Zitat von praesidenteWer sich intensiv mit Aktien beschäftigt und viele Werte über Jahre verfolgt, muß feststellen, dass es schon lange nicht mehr um die Unternehmen geht, sondern dass Großanleger und Hochfrequenzhandel den Markt diktieren und die Kleinanleger geködert und abgezockt werden. Aktien sind - wenn man sich selbst keine festen Regeln auferlegt, sich konsequent daran hält und den Weg der kleinen Gewinnmitnahmen geht und mit Verlusten umgehen kann - für die meisten ein reines Glücksspiel. Da wäre es ratsamer, einen Abend am Roulettetisch zu verbringen. Das geht schneller. Heutzutage ist die Nähe der Rechner zu den Servern entscheidend. Im Hochfrequenzhandel testen die "Bots" primär nur den Markt, pushen oder lösen SL-Wellen aus. Sowas muss verboten werden. Es ist wie unsere gesamtes Finanzsystem ein perfides Betrugsmodell zu einem bestimmten Zweck: Umverteilung von Vermögen. Das Geld ist ja nicht weg. Es hat nur jemand anders. 10 Minuten Hochfrequenzhandel sind von der BAFIN nicht auswertbar. Wie sagte mal Dirk Müller: "Die Prüfer der BAFIN würden Wochen brauchen, um 10 Minuten Hochfrequenzhandel zu analysieren, um herauszufinden, ob alles mit rechten Dingen zuging."

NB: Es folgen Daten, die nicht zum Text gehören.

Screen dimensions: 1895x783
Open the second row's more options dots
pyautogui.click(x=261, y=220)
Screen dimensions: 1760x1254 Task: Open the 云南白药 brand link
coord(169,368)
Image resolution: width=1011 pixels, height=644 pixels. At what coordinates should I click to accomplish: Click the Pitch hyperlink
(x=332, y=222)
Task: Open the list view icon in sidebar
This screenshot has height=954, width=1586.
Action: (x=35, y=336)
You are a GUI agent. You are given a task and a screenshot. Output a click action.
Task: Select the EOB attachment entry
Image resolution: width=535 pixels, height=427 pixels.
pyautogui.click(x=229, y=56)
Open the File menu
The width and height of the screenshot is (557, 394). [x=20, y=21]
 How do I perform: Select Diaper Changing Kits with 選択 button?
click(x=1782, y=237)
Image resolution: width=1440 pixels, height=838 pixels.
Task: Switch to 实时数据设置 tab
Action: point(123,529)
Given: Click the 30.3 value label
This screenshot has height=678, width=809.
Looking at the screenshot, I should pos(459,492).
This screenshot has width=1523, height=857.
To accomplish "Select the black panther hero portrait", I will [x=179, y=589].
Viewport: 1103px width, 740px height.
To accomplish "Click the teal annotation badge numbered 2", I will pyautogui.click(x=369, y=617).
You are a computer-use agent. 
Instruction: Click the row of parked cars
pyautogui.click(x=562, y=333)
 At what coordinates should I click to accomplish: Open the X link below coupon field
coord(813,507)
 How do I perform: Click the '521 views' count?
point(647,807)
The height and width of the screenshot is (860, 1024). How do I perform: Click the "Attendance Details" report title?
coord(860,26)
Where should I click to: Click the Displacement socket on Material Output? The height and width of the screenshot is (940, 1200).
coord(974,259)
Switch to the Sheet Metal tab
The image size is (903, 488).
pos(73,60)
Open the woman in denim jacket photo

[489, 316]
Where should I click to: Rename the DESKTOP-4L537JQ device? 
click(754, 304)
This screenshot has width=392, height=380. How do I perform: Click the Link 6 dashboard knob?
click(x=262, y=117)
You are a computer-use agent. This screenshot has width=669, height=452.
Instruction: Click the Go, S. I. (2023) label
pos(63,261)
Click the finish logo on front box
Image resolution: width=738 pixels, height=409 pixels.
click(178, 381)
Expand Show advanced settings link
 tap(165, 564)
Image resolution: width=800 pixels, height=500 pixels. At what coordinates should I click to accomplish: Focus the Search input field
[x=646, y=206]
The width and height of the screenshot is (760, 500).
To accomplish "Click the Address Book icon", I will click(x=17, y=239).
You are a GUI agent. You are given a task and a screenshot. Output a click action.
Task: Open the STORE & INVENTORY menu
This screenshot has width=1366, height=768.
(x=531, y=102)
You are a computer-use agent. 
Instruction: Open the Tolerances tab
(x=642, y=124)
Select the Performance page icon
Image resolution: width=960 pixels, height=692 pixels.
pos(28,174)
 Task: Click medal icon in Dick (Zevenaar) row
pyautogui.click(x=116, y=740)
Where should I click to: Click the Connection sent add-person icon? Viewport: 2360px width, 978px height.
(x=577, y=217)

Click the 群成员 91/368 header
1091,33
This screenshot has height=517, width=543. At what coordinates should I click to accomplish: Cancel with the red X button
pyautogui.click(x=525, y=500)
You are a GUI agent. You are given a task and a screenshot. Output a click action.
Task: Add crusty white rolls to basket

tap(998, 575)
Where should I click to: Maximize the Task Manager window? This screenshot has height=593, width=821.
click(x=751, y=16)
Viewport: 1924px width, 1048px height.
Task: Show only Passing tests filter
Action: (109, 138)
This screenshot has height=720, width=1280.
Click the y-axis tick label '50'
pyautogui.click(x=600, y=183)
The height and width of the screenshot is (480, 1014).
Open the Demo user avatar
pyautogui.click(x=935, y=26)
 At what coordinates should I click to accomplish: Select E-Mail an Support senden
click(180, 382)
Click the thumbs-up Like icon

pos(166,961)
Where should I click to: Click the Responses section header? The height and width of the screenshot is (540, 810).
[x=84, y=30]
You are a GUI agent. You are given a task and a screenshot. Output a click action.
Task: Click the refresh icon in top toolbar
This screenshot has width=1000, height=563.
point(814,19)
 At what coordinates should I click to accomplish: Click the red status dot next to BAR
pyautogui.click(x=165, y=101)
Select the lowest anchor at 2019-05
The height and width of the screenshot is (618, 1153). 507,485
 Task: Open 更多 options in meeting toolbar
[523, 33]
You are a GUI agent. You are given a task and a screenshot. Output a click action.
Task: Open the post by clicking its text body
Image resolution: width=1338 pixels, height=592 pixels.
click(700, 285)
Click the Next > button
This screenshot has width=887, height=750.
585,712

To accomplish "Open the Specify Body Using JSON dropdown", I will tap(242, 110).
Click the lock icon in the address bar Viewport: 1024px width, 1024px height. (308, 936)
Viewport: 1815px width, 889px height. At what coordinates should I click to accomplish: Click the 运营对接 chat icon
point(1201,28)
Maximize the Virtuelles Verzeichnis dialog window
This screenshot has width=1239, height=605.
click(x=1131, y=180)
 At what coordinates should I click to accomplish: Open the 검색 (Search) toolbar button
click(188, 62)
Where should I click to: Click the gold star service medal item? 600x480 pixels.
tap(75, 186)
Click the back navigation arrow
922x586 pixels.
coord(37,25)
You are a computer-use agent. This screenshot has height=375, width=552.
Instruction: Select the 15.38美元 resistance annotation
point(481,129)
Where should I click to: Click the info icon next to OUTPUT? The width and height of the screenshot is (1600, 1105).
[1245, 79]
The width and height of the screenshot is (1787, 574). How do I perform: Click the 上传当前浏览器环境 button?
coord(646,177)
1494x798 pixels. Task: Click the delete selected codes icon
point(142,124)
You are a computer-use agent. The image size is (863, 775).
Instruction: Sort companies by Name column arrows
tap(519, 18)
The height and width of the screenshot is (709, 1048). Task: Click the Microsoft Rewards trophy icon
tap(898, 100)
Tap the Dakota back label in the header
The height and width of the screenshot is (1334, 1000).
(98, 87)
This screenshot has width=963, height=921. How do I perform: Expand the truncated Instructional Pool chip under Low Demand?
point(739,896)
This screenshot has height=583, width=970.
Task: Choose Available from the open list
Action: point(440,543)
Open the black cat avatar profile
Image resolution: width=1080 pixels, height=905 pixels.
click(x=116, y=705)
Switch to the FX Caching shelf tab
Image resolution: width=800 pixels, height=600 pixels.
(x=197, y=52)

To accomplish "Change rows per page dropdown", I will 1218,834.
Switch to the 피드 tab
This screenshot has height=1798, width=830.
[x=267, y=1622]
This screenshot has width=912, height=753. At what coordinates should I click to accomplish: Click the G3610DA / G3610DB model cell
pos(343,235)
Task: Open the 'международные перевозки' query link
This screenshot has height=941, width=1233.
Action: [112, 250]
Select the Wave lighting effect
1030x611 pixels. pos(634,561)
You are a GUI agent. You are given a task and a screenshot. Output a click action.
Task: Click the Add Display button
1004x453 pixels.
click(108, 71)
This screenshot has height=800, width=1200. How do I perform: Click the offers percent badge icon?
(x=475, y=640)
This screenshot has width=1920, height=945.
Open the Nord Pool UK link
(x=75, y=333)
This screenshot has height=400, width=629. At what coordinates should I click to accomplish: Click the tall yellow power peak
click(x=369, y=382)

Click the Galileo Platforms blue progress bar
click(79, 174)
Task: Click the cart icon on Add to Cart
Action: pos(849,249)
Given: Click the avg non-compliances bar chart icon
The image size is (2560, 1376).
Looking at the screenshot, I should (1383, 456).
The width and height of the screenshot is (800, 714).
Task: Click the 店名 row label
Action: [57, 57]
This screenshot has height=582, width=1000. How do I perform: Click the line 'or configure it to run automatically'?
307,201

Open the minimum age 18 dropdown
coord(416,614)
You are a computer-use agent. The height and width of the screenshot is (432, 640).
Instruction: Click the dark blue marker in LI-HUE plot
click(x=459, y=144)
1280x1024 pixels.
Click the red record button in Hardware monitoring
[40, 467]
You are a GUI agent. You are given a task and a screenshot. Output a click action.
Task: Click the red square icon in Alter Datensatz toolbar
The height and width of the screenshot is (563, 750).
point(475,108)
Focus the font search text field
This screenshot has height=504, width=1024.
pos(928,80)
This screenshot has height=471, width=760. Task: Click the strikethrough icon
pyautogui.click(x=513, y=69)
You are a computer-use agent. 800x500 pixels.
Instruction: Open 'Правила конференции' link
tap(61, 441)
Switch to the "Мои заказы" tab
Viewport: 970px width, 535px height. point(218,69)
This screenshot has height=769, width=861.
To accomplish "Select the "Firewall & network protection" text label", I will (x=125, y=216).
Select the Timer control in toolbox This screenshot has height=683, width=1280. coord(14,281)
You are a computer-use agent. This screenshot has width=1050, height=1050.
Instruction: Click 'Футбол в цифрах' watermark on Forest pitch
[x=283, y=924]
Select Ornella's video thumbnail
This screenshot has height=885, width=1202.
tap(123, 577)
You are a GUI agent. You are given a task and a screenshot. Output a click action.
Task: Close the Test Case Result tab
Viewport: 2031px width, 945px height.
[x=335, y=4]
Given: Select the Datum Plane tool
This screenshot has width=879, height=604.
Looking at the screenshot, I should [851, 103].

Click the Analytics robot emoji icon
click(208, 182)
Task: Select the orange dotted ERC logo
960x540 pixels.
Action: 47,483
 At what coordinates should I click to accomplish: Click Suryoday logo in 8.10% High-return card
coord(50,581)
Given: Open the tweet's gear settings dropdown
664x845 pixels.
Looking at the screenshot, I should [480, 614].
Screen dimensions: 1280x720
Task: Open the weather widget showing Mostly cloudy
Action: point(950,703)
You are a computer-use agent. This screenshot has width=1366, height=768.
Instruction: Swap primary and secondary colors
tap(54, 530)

Als Kleinanleger mit langfristigen Horizont hat der Hochfrequenzhandel mal genau 0 Einfluss auf mich. Wenn Sie sich angeblich mit Aktien und Börse so beschäftigt hätten, wüssten Sie das auch.
Ichbines2 28.08.2015
5. langfristiger Horizont.....
völliger Quark, weil man nie im Voraus weiß, welche Aktien gerade gepusht und welche runtergeprügelt werden. Wer vor zwei Monaten mit langfristigem Ziel Aktien gekauft hat, liegt fett im Minus und im Moment gibt es zahlreiche Meinungen, die den Dax bei 8000 und weit tiefer sehen. Was sollen die vor zwei Monaten Eingestiegenen machen? 1. Verkaufen, dann realisieren sie Verlust. Möglicherweise steigen dann entgegen der derzeitigen Meinungen die Aktien wieder. oder 2. behalten, dann gehen sie immer weiter in den Verlust. Beispielhaft kann man Aktien anführen, die im Dauerverlust sind, z.B. Deutsche Bank, BHP u.v.a.m. Klar, kann man sagen, diese Anleger haben die falschen Aktien gekauft...., nur, wer weiß vorher, was richtig und falsch ist? Es ist und bleibt ABZOCKE, ob mit oder ohne HF-Handel.